YELLOWSTONE NATIONAL PARK, Wyo. — The National Park Service on Tuesday released a new policy on winter access to Yellowstone National Park that moves away from the current strict limits on daily numbers of individual snowmobiles and focuses instead on groups of people who use snowmobiles and snow coaches to enter the park.

The policy will take effect in the winter of 2014-2015 and follows years of planning and months of public comment. As a result, the details took nobody by surprise.

“Although the plan may not be perfect — few things are — it does protect Yellowstone’s resources, while also allowing the public to access this amazing place in the winter,” Wyoming Gov. Matt Mead said in a prepared statement.
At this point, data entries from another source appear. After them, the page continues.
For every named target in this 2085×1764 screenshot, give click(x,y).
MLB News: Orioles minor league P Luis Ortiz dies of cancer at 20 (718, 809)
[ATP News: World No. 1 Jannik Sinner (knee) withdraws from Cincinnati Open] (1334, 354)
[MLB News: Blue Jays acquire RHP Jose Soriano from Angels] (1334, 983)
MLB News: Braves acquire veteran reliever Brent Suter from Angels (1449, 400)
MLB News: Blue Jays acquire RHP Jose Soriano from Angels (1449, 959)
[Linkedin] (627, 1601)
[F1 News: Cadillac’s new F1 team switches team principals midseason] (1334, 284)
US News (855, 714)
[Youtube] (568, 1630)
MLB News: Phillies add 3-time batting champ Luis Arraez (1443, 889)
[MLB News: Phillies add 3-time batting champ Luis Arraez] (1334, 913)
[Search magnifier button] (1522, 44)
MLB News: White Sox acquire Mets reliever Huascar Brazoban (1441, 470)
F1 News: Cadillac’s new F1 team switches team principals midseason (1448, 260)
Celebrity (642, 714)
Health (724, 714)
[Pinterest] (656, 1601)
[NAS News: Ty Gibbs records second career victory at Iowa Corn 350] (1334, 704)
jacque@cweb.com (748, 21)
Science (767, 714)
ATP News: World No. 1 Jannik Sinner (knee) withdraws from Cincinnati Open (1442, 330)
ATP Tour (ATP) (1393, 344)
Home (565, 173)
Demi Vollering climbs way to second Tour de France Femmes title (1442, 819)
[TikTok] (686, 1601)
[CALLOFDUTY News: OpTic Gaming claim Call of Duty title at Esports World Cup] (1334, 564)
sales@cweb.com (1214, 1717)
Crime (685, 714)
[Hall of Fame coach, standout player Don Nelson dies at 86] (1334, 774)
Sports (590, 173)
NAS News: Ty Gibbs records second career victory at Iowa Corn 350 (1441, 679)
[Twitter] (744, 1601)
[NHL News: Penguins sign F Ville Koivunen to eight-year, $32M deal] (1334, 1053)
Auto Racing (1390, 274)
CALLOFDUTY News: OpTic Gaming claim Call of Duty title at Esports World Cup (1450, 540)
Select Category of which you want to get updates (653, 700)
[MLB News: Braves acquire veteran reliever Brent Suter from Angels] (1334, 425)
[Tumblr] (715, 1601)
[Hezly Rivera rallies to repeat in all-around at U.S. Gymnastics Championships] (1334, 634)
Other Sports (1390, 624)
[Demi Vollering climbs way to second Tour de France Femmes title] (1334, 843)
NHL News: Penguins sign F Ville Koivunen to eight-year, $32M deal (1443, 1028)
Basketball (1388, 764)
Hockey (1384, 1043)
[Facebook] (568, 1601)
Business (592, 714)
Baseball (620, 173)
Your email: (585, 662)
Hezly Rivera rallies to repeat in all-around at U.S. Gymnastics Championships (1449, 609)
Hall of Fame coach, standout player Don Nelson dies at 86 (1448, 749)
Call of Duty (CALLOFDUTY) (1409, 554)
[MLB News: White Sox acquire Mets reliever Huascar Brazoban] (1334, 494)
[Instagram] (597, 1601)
Instead of the current strict daily limits on snowmobiles in Yellowstone, the new plan will regulate winter traffic through so-called “transportation events.” A transportation event is defined as either a group of up to 10 snowmobiles or one snow coach. A snow coach is an enclosed snow machine that can carry multiple passengers.

Snowmobiles will be allowed to account for no more than 50 daily transportation events. No more than 110 transportation events per day will be allowed.

The plan also allows one group of up to five unguided snowmobiles through each park entrance each day.

Starting in 2015, snowmobiles must have the best available pollution-control equipment to be allowed inside Yellowstone. Snow coaches will need to be fitted with the best pollution controls starting in 2016.

Yellowstone Superintendent Dan Wenk called the new policy a “balanced and flexible” plan that will work for tour operators and park visitors while protecting the park’s landscapes.